(PROBLEM TO SOLVE): All of the entries need to be set down exactly as they read.

(GIVEN ENTRIES):
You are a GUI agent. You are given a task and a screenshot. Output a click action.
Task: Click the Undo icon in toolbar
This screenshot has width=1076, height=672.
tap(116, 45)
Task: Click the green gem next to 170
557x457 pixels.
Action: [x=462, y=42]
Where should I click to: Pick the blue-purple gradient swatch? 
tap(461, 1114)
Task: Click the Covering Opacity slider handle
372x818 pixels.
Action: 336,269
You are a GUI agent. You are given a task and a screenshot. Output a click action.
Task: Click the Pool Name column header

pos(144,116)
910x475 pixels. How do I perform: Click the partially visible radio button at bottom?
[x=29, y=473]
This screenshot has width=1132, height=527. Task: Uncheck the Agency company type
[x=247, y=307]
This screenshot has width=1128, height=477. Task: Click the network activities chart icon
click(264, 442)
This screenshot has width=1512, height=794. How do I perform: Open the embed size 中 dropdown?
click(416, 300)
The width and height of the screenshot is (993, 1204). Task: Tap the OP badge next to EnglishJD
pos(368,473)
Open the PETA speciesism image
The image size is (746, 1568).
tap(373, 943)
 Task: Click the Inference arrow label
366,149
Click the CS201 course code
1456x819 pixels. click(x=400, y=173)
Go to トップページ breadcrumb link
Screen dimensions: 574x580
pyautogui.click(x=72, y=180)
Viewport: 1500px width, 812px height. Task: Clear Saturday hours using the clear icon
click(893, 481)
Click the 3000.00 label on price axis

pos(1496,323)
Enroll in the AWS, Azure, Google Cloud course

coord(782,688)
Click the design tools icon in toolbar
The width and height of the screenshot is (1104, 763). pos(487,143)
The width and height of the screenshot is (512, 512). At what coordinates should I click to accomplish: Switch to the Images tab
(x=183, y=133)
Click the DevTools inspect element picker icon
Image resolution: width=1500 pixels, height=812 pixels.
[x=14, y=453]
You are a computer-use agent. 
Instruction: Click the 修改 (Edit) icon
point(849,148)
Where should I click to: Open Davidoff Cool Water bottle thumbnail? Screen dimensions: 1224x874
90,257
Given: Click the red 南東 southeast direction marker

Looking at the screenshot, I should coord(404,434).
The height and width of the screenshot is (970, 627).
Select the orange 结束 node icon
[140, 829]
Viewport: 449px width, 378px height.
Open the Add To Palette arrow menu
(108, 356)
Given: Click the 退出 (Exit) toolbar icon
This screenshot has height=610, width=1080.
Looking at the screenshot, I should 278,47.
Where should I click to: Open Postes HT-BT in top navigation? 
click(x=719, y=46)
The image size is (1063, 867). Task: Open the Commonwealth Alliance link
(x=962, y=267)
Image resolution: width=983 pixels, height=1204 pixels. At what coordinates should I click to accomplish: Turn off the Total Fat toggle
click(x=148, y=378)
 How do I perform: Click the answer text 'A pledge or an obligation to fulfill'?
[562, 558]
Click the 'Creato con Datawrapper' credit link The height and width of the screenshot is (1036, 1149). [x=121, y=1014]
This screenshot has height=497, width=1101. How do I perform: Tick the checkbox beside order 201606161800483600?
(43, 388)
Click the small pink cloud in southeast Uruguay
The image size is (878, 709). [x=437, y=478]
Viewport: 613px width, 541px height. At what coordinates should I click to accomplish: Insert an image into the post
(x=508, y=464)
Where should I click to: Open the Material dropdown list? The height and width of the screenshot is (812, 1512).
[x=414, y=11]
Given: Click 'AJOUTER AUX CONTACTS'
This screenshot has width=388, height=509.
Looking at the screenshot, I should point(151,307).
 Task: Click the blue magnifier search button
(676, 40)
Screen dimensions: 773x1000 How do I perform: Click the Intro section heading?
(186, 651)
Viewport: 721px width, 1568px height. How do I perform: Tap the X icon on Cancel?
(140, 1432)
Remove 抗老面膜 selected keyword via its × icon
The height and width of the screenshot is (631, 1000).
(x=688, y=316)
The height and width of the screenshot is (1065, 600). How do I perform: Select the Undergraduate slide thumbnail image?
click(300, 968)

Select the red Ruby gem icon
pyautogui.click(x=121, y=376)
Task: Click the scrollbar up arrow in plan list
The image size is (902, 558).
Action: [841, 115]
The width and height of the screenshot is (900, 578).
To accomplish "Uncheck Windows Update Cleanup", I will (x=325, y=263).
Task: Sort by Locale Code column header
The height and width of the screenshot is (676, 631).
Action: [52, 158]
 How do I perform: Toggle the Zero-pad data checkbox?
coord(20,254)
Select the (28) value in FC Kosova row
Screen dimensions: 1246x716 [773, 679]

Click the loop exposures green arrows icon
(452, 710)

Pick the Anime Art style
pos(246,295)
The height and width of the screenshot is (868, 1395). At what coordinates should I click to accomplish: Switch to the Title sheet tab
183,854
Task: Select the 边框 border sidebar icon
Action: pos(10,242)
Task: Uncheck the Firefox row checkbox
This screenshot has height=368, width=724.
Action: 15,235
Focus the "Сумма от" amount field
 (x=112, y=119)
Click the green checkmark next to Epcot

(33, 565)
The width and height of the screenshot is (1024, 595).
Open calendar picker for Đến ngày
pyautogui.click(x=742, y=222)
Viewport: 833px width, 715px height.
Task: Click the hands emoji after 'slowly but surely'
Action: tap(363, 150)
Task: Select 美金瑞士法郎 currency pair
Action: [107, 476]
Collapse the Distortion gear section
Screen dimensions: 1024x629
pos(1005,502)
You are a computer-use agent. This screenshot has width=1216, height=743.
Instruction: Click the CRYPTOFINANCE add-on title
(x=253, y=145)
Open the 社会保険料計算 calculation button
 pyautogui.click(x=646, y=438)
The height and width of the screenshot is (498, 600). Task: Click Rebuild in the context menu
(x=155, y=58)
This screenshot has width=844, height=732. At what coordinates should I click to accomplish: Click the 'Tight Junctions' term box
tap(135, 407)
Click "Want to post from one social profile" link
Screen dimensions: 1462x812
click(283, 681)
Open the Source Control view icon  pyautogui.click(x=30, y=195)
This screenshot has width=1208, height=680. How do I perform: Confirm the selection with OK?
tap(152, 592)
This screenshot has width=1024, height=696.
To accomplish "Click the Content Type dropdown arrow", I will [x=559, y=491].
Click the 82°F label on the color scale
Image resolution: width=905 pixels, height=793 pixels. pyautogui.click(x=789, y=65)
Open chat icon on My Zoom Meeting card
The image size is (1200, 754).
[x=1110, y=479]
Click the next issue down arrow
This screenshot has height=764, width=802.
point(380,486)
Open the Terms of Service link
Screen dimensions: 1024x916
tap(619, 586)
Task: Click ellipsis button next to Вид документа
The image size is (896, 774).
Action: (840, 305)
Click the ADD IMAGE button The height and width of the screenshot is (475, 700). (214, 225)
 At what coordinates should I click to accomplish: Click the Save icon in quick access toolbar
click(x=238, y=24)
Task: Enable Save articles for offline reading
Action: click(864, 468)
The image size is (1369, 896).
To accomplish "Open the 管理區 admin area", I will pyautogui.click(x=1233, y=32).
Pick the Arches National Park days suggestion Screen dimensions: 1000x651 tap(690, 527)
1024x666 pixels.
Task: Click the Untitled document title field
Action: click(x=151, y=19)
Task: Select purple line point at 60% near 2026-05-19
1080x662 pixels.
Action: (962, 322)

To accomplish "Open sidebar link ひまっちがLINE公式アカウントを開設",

(SOLUTION BELOW):
You are a GUI agent. You are given a task and a screenshot. Output a click action.
Task: Click the Undo icon in toolbar
This screenshot has width=1076, height=672.
tap(116, 45)
Task: Click the green gem next to 170
557x457 pixels.
Action: [x=462, y=42]
Where should I click to: Pick the blue-purple gradient swatch? 
tap(461, 1114)
Task: Click the Covering Opacity slider handle
372x818 pixels.
Action: 336,269
You are a GUI agent. You are given a task and a screenshot. Output a click action.
Task: Click the Pool Name column header

pos(144,116)
910x475 pixels. How do I perform: Click the partially visible radio button at bottom?
[x=29, y=473]
This screenshot has width=1132, height=527. Task: Uncheck the Agency company type
[x=247, y=307]
This screenshot has width=1128, height=477. Task: Click the network activities chart icon
click(264, 442)
This screenshot has width=1512, height=794. How do I perform: Open the embed size 中 dropdown?
click(416, 300)
The width and height of the screenshot is (993, 1204). Task: Tap the OP badge next to EnglishJD
pos(368,473)
Open the PETA speciesism image
The image size is (746, 1568).
tap(373, 943)
 Task: Click the Inference arrow label
366,149
Click the CS201 course code
1456x819 pixels. click(x=400, y=173)
Go to トップページ breadcrumb link
Screen dimensions: 574x580
pyautogui.click(x=72, y=180)
Viewport: 1500px width, 812px height. Task: Clear Saturday hours using the clear icon
click(893, 481)
Click the 3000.00 label on price axis

pos(1496,323)
Enroll in the AWS, Azure, Google Cloud course

coord(782,688)
Click the design tools icon in toolbar
The width and height of the screenshot is (1104, 763). pos(487,143)
The width and height of the screenshot is (512, 512). At what coordinates should I click to accomplish: Switch to the Images tab
(x=183, y=133)
Click the DevTools inspect element picker icon
Image resolution: width=1500 pixels, height=812 pixels.
[x=14, y=453]
You are a computer-use agent. 
Instruction: Click the 修改 (Edit) icon
point(849,148)
Where should I click to: Open Davidoff Cool Water bottle thumbnail? Screen dimensions: 1224x874
90,257
Given: Click the red 南東 southeast direction marker

Looking at the screenshot, I should coord(404,434).
The height and width of the screenshot is (970, 627).
Select the orange 结束 node icon
[140, 829]
Viewport: 449px width, 378px height.
Open the Add To Palette arrow menu
(108, 356)
Given: Click the 退出 (Exit) toolbar icon
This screenshot has height=610, width=1080.
Looking at the screenshot, I should 278,47.
Where should I click to: Open Postes HT-BT in top navigation? 
click(x=719, y=46)
The image size is (1063, 867). Task: Open the Commonwealth Alliance link
(x=962, y=267)
Image resolution: width=983 pixels, height=1204 pixels. At what coordinates should I click to accomplish: Turn off the Total Fat toggle
click(x=148, y=378)
 How do I perform: Click the answer text 'A pledge or an obligation to fulfill'?
[562, 558]
Click the 'Creato con Datawrapper' credit link The height and width of the screenshot is (1036, 1149). [x=121, y=1014]
This screenshot has height=497, width=1101. How do I perform: Tick the checkbox beside order 201606161800483600?
(43, 388)
Click the small pink cloud in southeast Uruguay
The image size is (878, 709). [x=437, y=478]
Viewport: 613px width, 541px height. At what coordinates should I click to accomplish: Insert an image into the post
(x=508, y=464)
Where should I click to: Open the Material dropdown list? The height and width of the screenshot is (812, 1512).
[x=414, y=11]
Given: Click 'AJOUTER AUX CONTACTS'
This screenshot has width=388, height=509.
Looking at the screenshot, I should point(151,307).
 Task: Click the blue magnifier search button
(676, 40)
Screen dimensions: 773x1000 How do I perform: Click the Intro section heading?
(186, 651)
Viewport: 721px width, 1568px height. How do I perform: Tap the X icon on Cancel?
(140, 1432)
Remove 抗老面膜 selected keyword via its × icon
The height and width of the screenshot is (631, 1000).
(x=688, y=316)
The height and width of the screenshot is (1065, 600). How do I perform: Select the Undergraduate slide thumbnail image?
click(300, 968)

Select the red Ruby gem icon
pyautogui.click(x=121, y=376)
Task: Click the scrollbar up arrow in plan list
The image size is (902, 558).
Action: [841, 115]
The width and height of the screenshot is (900, 578).
To accomplish "Uncheck Windows Update Cleanup", I will (x=325, y=263).
Task: Sort by Locale Code column header
The height and width of the screenshot is (676, 631).
Action: [52, 158]
 How do I perform: Toggle the Zero-pad data checkbox?
coord(20,254)
Select the (28) value in FC Kosova row
Screen dimensions: 1246x716 [773, 679]

Click the loop exposures green arrows icon
(452, 710)

Pick the Anime Art style
pos(246,295)
The height and width of the screenshot is (868, 1395). At what coordinates should I click to accomplish: Switch to the Title sheet tab
183,854
Task: Select the 边框 border sidebar icon
Action: pos(10,242)
Task: Uncheck the Firefox row checkbox
This screenshot has height=368, width=724.
Action: 15,235
Focus the "Сумма от" amount field
 (x=112, y=119)
Click the green checkmark next to Epcot

(33, 565)
The width and height of the screenshot is (1024, 595).
Open calendar picker for Đến ngày
pyautogui.click(x=742, y=222)
Viewport: 833px width, 715px height.
Task: Click the hands emoji after 'slowly but surely'
Action: tap(363, 150)
Task: Select 美金瑞士法郎 currency pair
Action: [107, 476]
Collapse the Distortion gear section
Screen dimensions: 1024x629
pos(1005,502)
You are a computer-use agent. This screenshot has width=1216, height=743.
Instruction: Click the CRYPTOFINANCE add-on title
(x=253, y=145)
Open the 社会保険料計算 calculation button
 pyautogui.click(x=646, y=438)
The height and width of the screenshot is (498, 600). Task: Click Rebuild in the context menu
(x=155, y=58)
This screenshot has width=844, height=732. At what coordinates should I click to accomplish: Click the 'Tight Junctions' term box
tap(135, 407)
Click "Want to post from one social profile" link
Screen dimensions: 1462x812
click(283, 681)
Open the Source Control view icon  pyautogui.click(x=30, y=195)
This screenshot has width=1208, height=680. How do I perform: Confirm the selection with OK?
tap(152, 592)
This screenshot has width=1024, height=696.
To accomplish "Click the Content Type dropdown arrow", I will [x=559, y=491].
Click the 82°F label on the color scale
Image resolution: width=905 pixels, height=793 pixels. pyautogui.click(x=789, y=65)
Open chat icon on My Zoom Meeting card
The image size is (1200, 754).
[x=1110, y=479]
Click the next issue down arrow
This screenshot has height=764, width=802.
point(380,486)
Open the Terms of Service link
Screen dimensions: 1024x916
tap(619, 586)
Task: Click ellipsis button next to Вид документа
The image size is (896, 774).
Action: (840, 305)
Click the ADD IMAGE button The height and width of the screenshot is (475, 700). (214, 225)
 At what coordinates should I click to accomplish: Click the Save icon in quick access toolbar
click(x=238, y=24)
Task: Enable Save articles for offline reading
Action: click(864, 468)
The image size is (1369, 896).
To accomplish "Open the 管理區 admin area", I will pyautogui.click(x=1233, y=32).
Pick the Arches National Park days suggestion Screen dimensions: 1000x651 tap(690, 527)
1024x666 pixels.
Task: Click the Untitled document title field
Action: click(x=151, y=19)
Task: Select purple line point at 60% near 2026-05-19
1080x662 pixels.
Action: (962, 322)

To accomplish "Open sidebar link ひまっちがLINE公式アカウントを開設",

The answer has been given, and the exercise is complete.